*** Study material ***

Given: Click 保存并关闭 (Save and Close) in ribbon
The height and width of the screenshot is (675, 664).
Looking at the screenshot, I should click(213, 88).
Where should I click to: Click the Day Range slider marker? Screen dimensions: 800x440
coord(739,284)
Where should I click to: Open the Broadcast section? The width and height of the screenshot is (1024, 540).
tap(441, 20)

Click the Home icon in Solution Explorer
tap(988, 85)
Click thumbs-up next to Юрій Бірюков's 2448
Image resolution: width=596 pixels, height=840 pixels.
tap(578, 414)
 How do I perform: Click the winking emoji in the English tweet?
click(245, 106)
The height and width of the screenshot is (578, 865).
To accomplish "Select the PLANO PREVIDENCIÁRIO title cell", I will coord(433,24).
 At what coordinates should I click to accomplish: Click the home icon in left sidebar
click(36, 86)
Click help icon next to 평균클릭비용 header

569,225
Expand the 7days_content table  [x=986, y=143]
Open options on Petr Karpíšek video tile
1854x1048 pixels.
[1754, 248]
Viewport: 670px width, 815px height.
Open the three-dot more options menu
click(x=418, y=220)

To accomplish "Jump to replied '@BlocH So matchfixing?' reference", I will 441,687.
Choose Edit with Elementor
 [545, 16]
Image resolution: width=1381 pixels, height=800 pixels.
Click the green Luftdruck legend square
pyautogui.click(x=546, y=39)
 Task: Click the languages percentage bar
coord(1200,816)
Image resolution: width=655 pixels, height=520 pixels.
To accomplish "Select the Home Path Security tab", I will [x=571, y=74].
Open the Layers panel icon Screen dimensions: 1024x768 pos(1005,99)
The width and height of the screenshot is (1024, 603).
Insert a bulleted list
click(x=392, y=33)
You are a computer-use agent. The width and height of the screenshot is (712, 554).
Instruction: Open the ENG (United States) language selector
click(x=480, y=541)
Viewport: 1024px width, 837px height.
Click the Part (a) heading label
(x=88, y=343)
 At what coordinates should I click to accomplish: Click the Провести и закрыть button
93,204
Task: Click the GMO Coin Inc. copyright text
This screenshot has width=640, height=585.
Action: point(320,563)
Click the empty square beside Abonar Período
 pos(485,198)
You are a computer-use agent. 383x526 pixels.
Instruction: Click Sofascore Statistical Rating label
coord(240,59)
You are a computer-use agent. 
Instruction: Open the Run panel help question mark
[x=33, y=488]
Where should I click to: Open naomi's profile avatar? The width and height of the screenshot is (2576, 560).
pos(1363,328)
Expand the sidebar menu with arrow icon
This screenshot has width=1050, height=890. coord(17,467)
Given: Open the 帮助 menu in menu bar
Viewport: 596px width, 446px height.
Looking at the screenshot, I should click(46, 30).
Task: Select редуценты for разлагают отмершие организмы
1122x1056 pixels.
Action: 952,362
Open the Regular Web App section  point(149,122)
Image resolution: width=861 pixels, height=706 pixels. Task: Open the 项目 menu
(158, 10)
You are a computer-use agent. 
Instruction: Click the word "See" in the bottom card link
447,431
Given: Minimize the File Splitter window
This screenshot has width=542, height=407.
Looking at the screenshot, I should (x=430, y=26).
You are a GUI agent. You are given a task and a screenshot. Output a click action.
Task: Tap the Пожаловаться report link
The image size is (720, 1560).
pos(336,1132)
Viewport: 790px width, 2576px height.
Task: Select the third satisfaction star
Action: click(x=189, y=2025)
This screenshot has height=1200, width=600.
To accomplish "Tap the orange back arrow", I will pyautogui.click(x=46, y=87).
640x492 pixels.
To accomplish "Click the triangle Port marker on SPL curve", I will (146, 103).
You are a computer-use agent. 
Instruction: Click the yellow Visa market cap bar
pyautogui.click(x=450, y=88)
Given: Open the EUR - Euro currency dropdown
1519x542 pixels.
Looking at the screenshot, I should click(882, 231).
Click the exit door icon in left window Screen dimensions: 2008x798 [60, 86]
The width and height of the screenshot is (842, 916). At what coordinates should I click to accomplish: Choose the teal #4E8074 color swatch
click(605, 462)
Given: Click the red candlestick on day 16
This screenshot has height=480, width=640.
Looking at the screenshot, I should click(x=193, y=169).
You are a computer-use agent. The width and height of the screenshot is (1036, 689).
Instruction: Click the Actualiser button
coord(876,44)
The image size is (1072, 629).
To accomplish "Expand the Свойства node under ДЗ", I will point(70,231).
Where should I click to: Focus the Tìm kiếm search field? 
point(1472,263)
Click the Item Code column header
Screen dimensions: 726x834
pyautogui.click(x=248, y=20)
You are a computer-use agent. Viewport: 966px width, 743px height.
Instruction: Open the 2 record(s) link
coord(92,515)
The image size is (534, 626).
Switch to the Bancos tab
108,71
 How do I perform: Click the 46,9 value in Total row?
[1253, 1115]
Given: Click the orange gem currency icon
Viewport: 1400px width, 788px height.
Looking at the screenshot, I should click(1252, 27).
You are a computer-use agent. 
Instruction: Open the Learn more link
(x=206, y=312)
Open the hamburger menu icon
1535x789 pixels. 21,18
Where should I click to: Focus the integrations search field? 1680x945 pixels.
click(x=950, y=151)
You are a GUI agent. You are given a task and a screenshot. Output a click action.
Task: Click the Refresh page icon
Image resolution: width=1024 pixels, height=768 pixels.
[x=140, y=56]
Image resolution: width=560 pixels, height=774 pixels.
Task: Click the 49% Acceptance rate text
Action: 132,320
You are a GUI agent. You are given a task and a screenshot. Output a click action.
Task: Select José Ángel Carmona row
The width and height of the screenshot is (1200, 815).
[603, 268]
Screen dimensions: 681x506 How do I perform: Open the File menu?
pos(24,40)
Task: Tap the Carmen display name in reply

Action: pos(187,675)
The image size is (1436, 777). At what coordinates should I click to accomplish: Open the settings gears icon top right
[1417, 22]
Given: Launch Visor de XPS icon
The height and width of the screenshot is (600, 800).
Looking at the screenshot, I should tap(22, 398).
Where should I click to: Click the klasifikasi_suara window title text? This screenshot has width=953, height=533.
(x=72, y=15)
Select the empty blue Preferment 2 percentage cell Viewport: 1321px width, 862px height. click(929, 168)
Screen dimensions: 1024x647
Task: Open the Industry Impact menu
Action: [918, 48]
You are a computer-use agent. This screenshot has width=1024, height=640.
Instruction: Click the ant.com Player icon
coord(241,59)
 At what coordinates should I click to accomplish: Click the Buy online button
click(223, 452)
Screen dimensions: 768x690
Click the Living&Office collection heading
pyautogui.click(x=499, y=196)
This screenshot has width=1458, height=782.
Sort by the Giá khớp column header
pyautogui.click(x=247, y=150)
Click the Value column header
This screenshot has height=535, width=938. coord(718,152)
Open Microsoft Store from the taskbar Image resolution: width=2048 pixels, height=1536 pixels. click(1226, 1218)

*** End of Study material ***

• _Task objective_:
I need every line of the material that includes "currency", so please copy them out.

• _Output below_:
Given: Open the EUR - Euro currency dropdown
Given: Click the orange gem currency icon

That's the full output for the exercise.